_提示された抜粋:_
--------------------------------------------------

会社の利益の申告では、【売上額(収益)ー仕入額(費用)】×税率にて法人税が計算されます。
上記のA社の例で見てみましょう。
収益100-費用80=利益20
法人税額:利益(課税所得)20×台湾の法人税率20%=4
A社は、決算期末から5か月目に申告書上で計算された4を納税し申告することになります。
ここでも注目したいのが、法人税は、収益から、【費用を控除して】、利益を算出して、税額を計算する点です。
自分の収益から費用を控除できなければ、利益は大きくなり、結果として法人税額は大きくなります。つまり、適法に費用が費用として認められることが重要ということです。
台湾の法人税法においても、何が費用であるかは規定がありますが、この時重要なのは、適切なエビデンス・証憑(しょうひょう)がないと、法人税の計算において費用を認めませんという規定があることです。
この適切なエビデンス・証憑のうち、台湾で最も重要視されるのが「統一発票」です。
国税局は、営業税のチェックと同様、法人税の計算に反映された費用が、相手方、つまり販売側の収益として計上されているかチェックしています。つまり、脱税や申告が漏れていないかチェックしています。
この時、大事な役割を果たすのが、「統一発票」です。
再度繰り返しになりますが、統一発票には、取引番号と共に、販売者側と仕入れ者側の両方の番号が入っています。収益と費用、これが対になっていることは容易にチェックできるわけです。
つまり、販売者側の脱税・申告漏れが容易に判明する仕組みが、統一発票をもって構築されているのです。
個人向けには【宝くじ機能】を持たせて脱税防止!?
では、会社から個人に販売された場合はどうでしょうか。

--------------------------------------------------

_資料:_
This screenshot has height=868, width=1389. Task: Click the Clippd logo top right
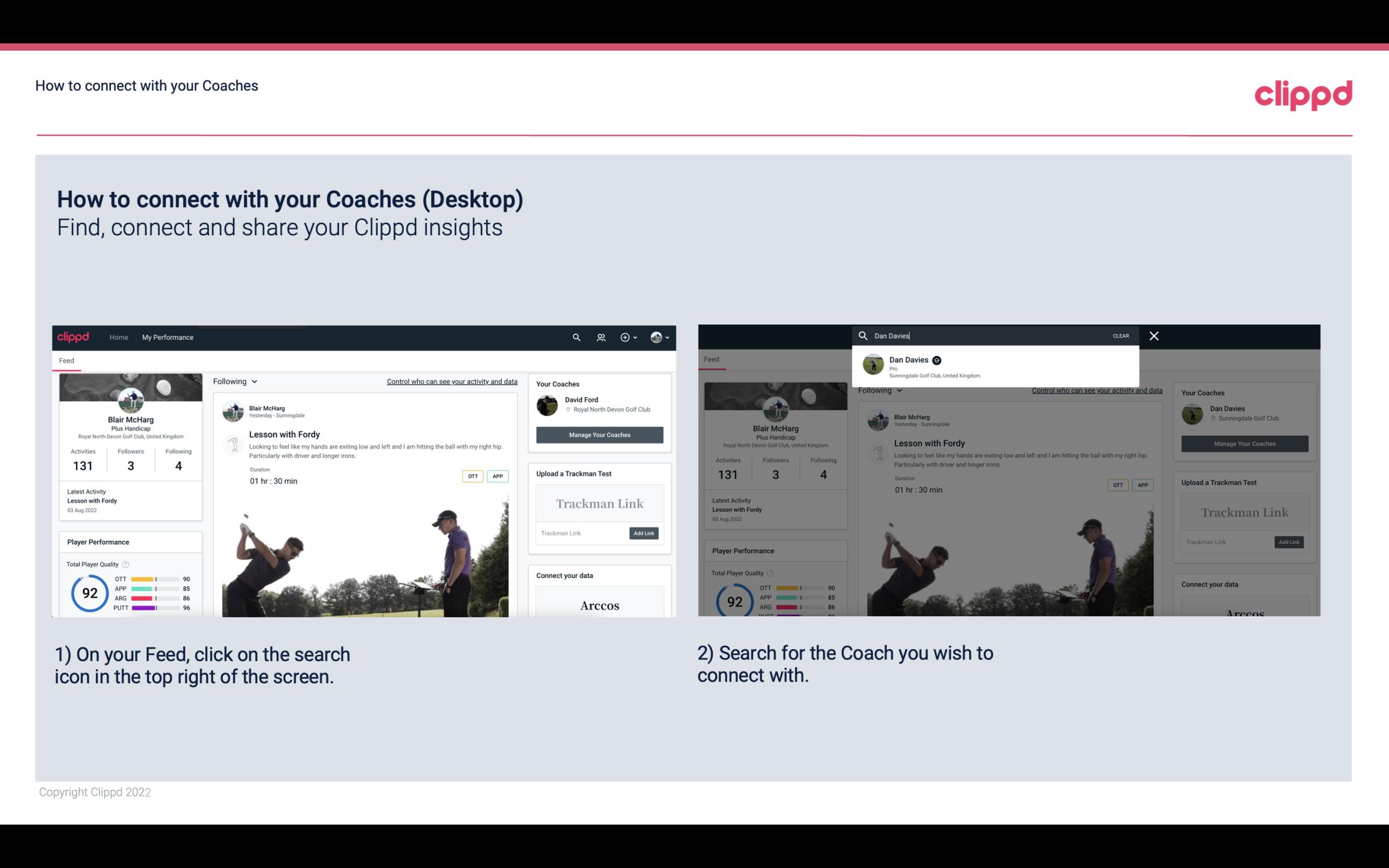[1303, 95]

--------------------------------------------------

_与えられた課題:_ 台湾の法人税についての抜粋から、「収益100-費用80=利益20」という語句を含む箇所を起点とし、「易にチェックできるわけです。」の直後で止めて、その範囲を一字一句変えずに引用してください。 資料は参照しなくてかまいません。

_課題の解答:_
収益100-費用80=利益20
法人税額:利益(課税所得)20×台湾の法人税率20%=4
A社は、決算期末から5か月目に申告書上で計算された4を納税し申告することになります。
ここでも注目したいのが、法人税は、収益から、【費用を控除して】、利益を算出して、税額を計算する点です。
自分の収益から費用を控除できなければ、利益は大きくなり、結果として法人税額は大きくなります。つまり、適法に費用が費用として認められることが重要ということです。
台湾の法人税法においても、何が費用であるかは規定がありますが、この時重要なのは、適切なエビデンス・証憑(しょうひょう)がないと、法人税の計算において費用を認めませんという規定があることです。
この適切なエビデンス・証憑のうち、台湾で最も重要視されるのが「統一発票」です。
国税局は、営業税のチェックと同様、法人税の計算に反映された費用が、相手方、つまり販売側の収益として計上されているかチェックしています。つまり、脱税や申告が漏れていないかチェックしています。
この時、大事な役割を果たすのが、「統一発票」です。
再度繰り返しになりますが、統一発票には、取引番号と共に、販売者側と仕入れ者側の両方の番号が入っています。収益と費用、これが対になっていることは容易にチェックできるわけです。